My issue with your objection of an "arbitrary" definition of God is that it ignores the entire development of Trinitarian theology. People didn't just "arbitrarily" sit down one day and say "Let's say God is Three Persons." There were very concrete things that led to the development of the Trinity:
(1) Analysis of the New Testament Canon as data
(2) Consideration of the Phenomenology of early Christian Spirituality. Jesus prayed to God the Father, but Christians worshipped Jesus as God, and they also recognized that something profound must have happened for them to recognize a human being as God, and so they experienced what they described as the Holy Spirit as God working within them to recognize Jesus as God.
(3) The development of Christian philosophy through various theological debates that tried to philosophically understand the idea of God through the lens of the Bible and Christian experience and worship practice.
(4) The development of early Christian liturgy and worship practices - there was an artistic and aesthetic component
So real consideration was paid during the development of the doctrine of the Trinity to the data of the scriptures, religious experience, and philosophical argumentation.
But is there any reason to hold to the Trinity today? Is there any reason to uphold it, or is such a choice arbitrary? There are in fact several reasons why the doctrine is not arbitrary:
(1) A minimum of three people are required to truly analyze a social action, such as love. And Christians believe God is love.
(2) Lonergan's above mentioned argument suggests that God is Three.

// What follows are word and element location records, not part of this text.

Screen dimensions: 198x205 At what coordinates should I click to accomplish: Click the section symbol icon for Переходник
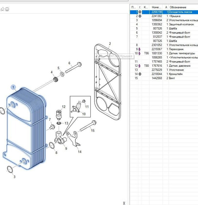[x=139, y=49]
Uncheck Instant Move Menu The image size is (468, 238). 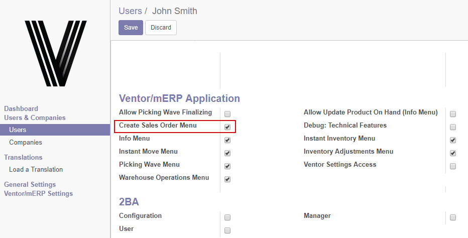click(x=227, y=153)

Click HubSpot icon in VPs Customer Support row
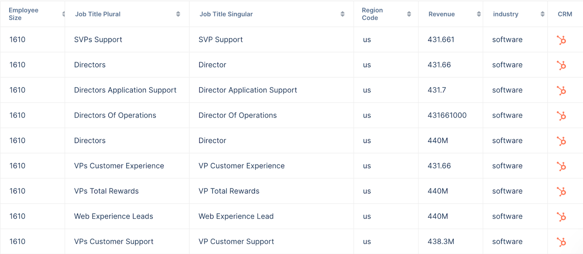pos(561,242)
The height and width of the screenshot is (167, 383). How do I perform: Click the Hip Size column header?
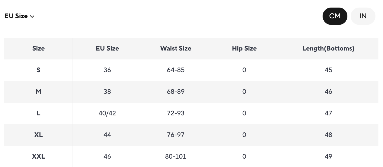tap(244, 49)
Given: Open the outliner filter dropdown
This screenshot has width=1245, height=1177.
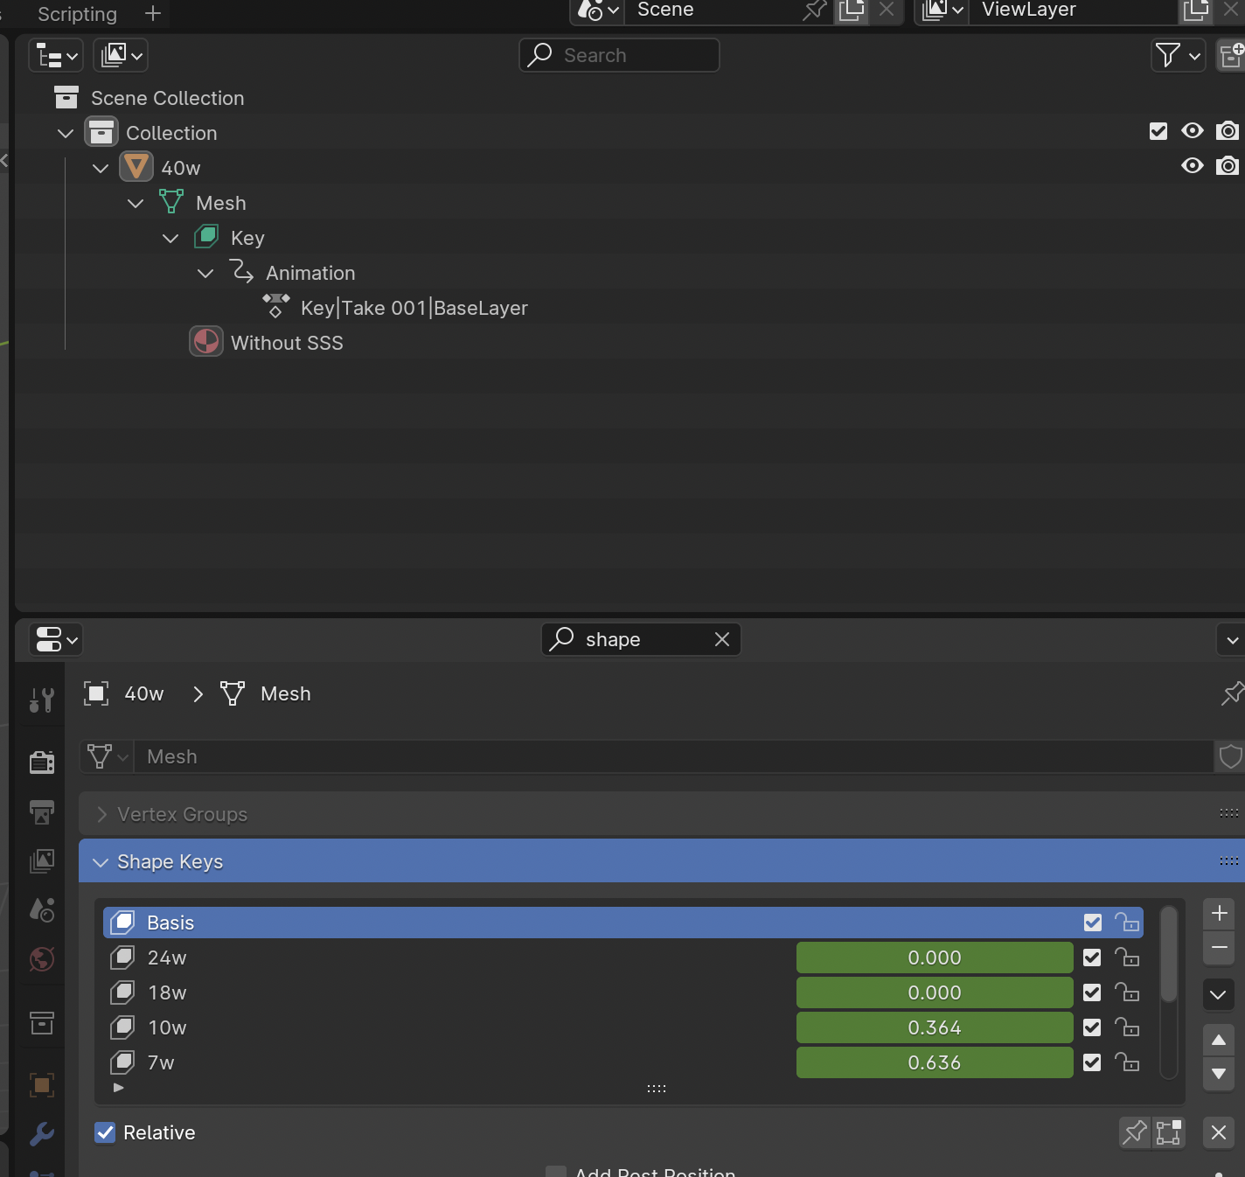Looking at the screenshot, I should click(x=1178, y=56).
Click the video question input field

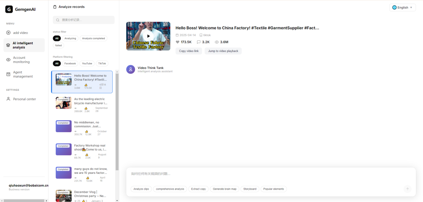point(264,174)
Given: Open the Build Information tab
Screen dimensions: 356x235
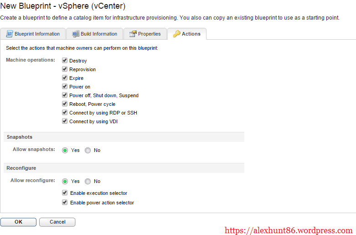Looking at the screenshot, I should [x=99, y=34].
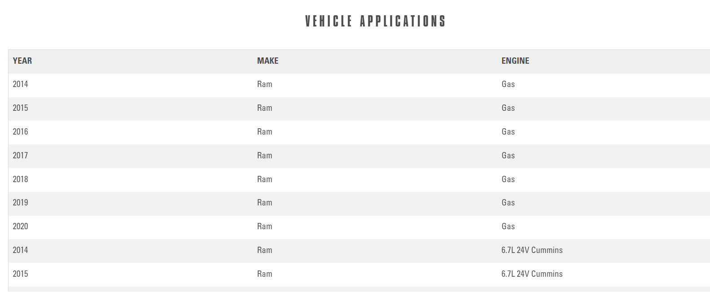Select the Gas engine cell in the 2020 row

508,227
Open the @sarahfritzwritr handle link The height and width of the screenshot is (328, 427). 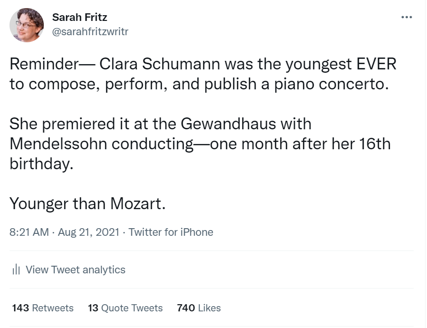tap(90, 31)
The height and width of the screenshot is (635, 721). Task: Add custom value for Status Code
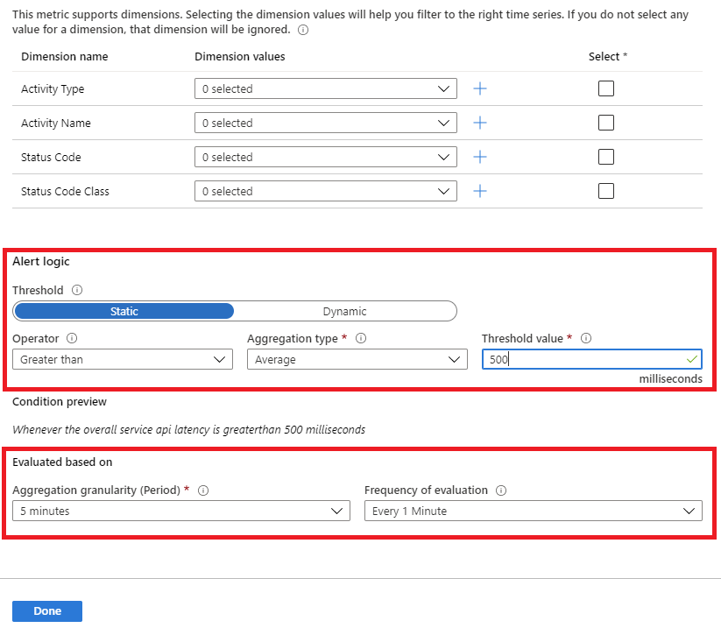(480, 157)
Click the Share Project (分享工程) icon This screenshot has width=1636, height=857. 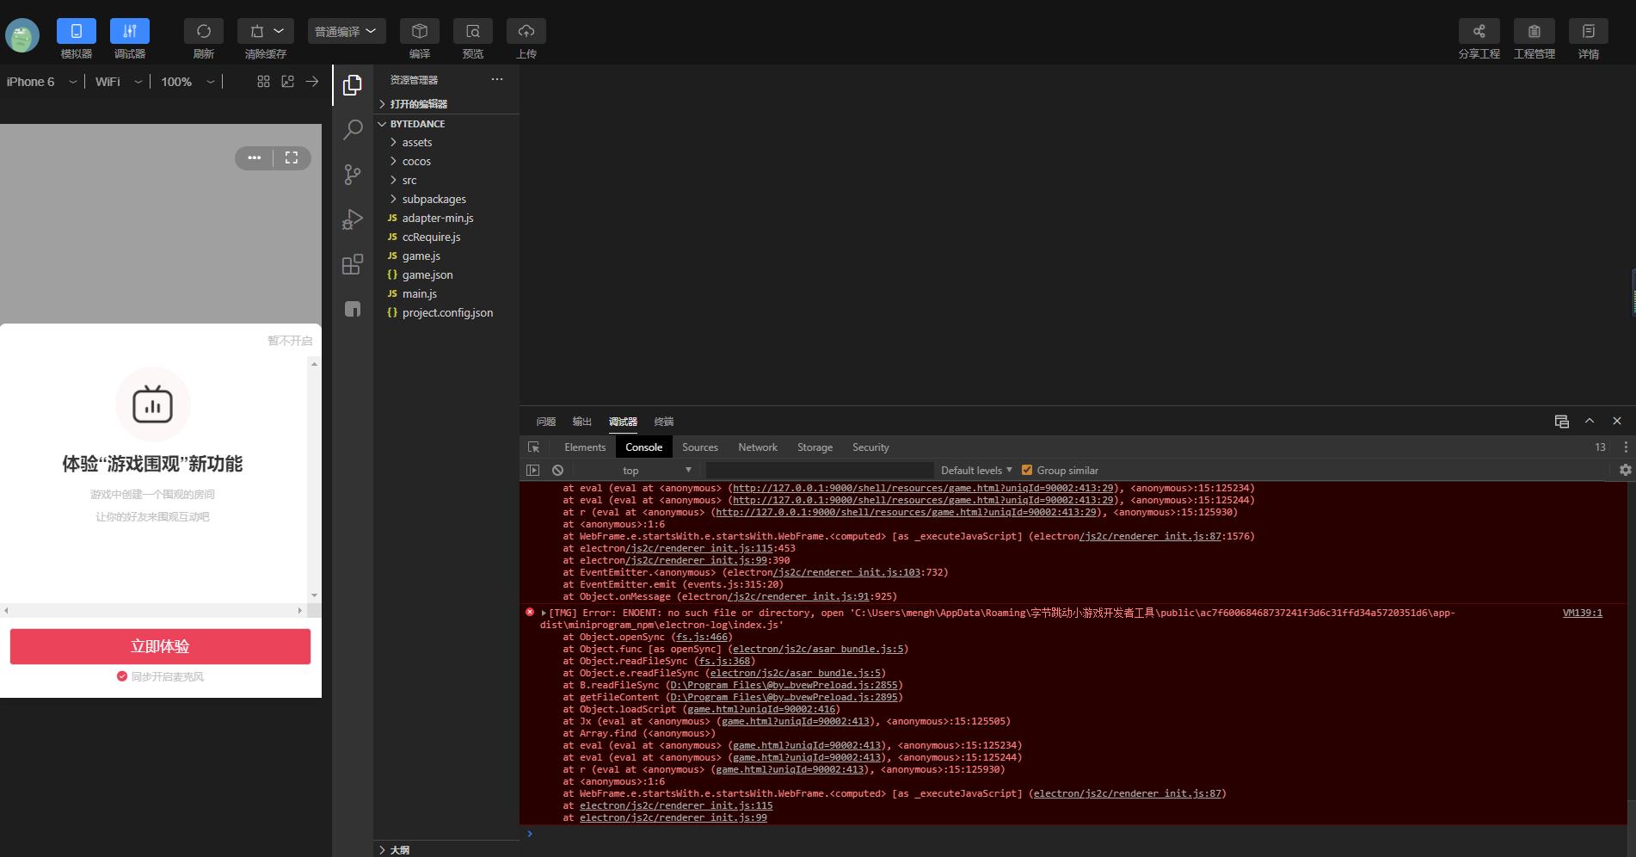click(1479, 32)
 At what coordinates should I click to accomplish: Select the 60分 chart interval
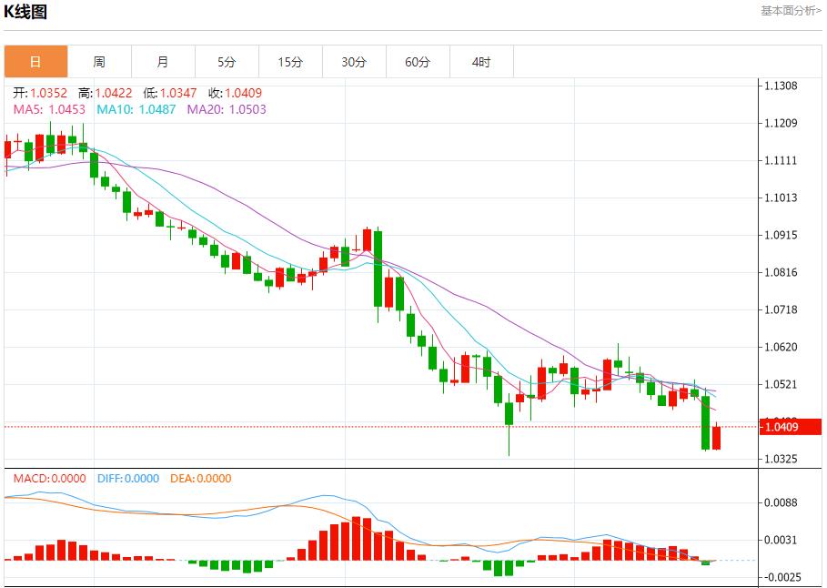click(x=418, y=62)
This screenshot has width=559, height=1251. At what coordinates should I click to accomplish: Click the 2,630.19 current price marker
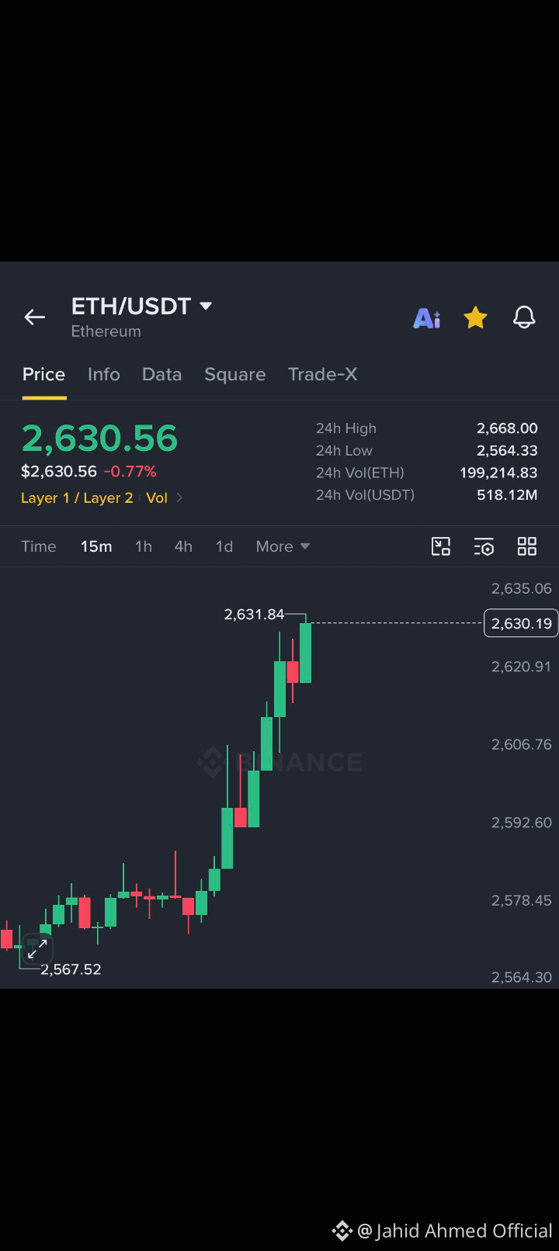point(521,623)
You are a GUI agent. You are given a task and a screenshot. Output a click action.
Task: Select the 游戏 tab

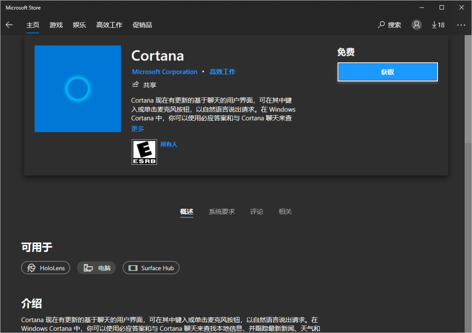56,25
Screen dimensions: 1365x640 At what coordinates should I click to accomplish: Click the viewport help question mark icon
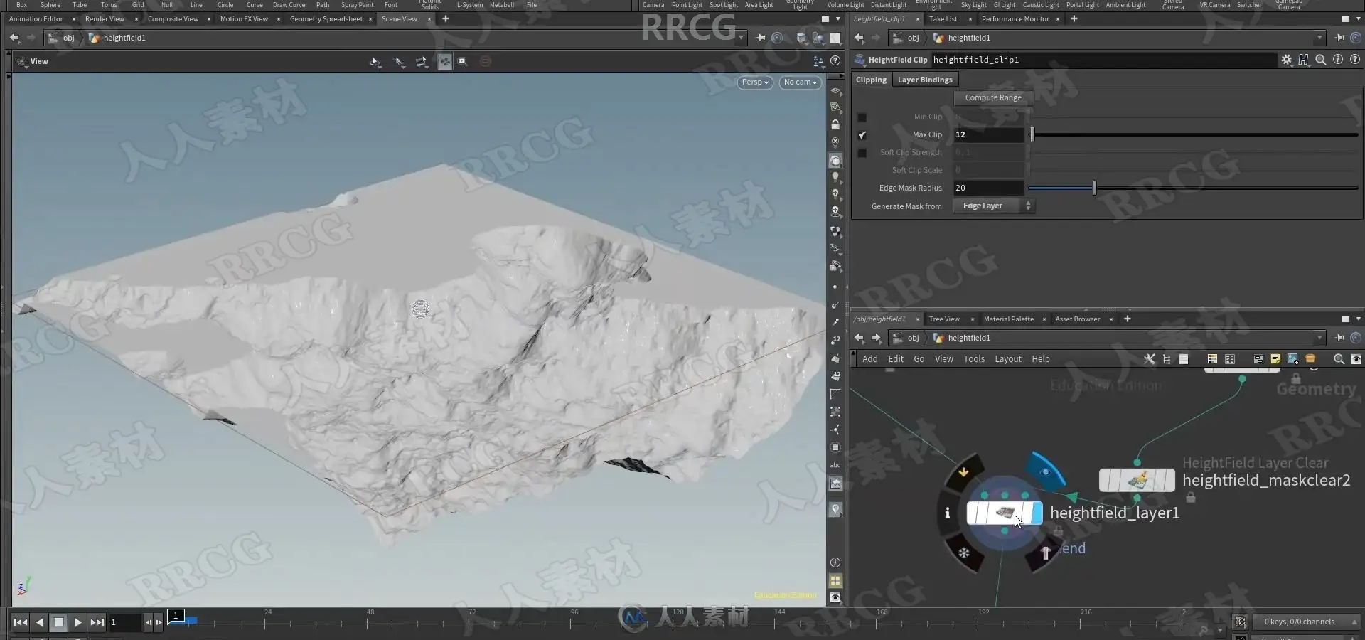pyautogui.click(x=835, y=61)
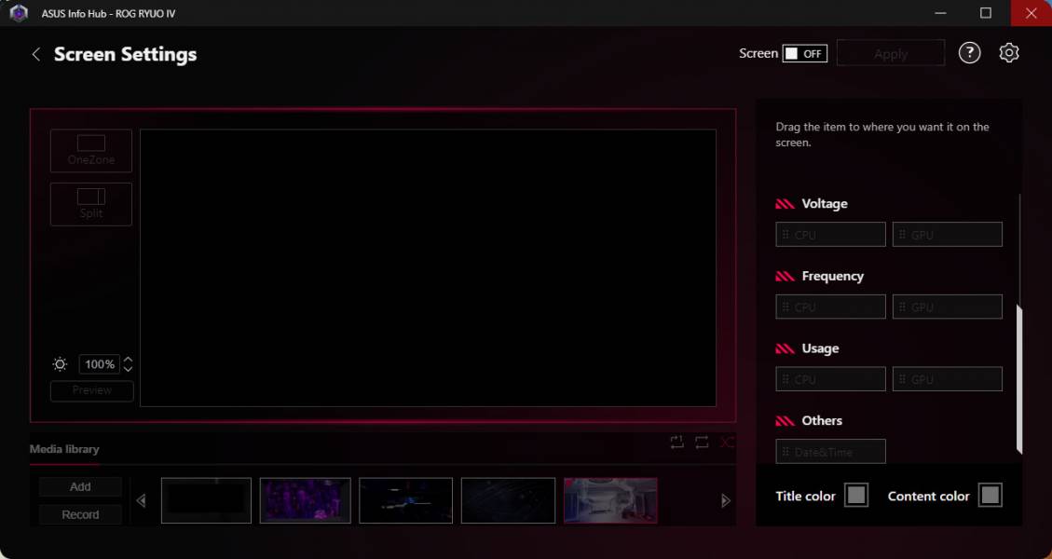Image resolution: width=1052 pixels, height=559 pixels.
Task: Go back using the arrow beside Screen Settings
Action: (x=36, y=54)
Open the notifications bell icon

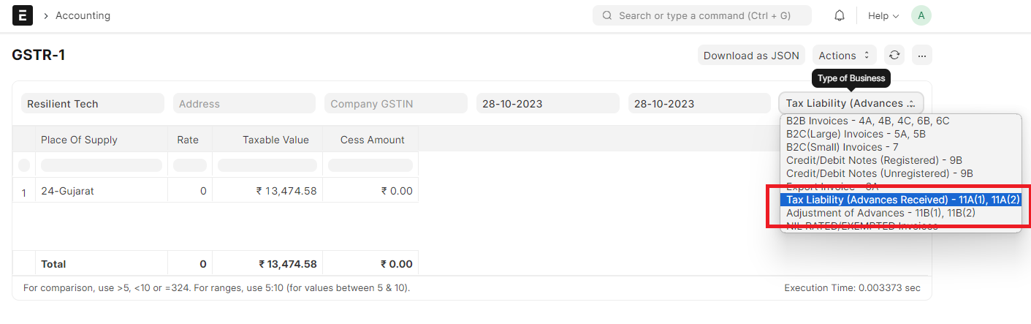click(x=840, y=15)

(3) Complex religious phenomenologies have been developed based on the Trinity and in support of it. So in the Father we relate to God as hidden in person and nature, in the Son we relate to God as hidden in nature but revealed in person, and in the Spirit we relate to God as hidden in person but revealed in nature. There is no need to posit a fourth person we can relate to in nature and in person because of Christian views of sin (we cannot be in the presence of the fully revealed God) and because of the Christian view of eschatology (God the Father will one day be fully revealed in person and in being).
(4) The Biblical data, spiritual phenomenology, and philosophical arguments of the early Church are still considered and held in esteem by some people today (myself included).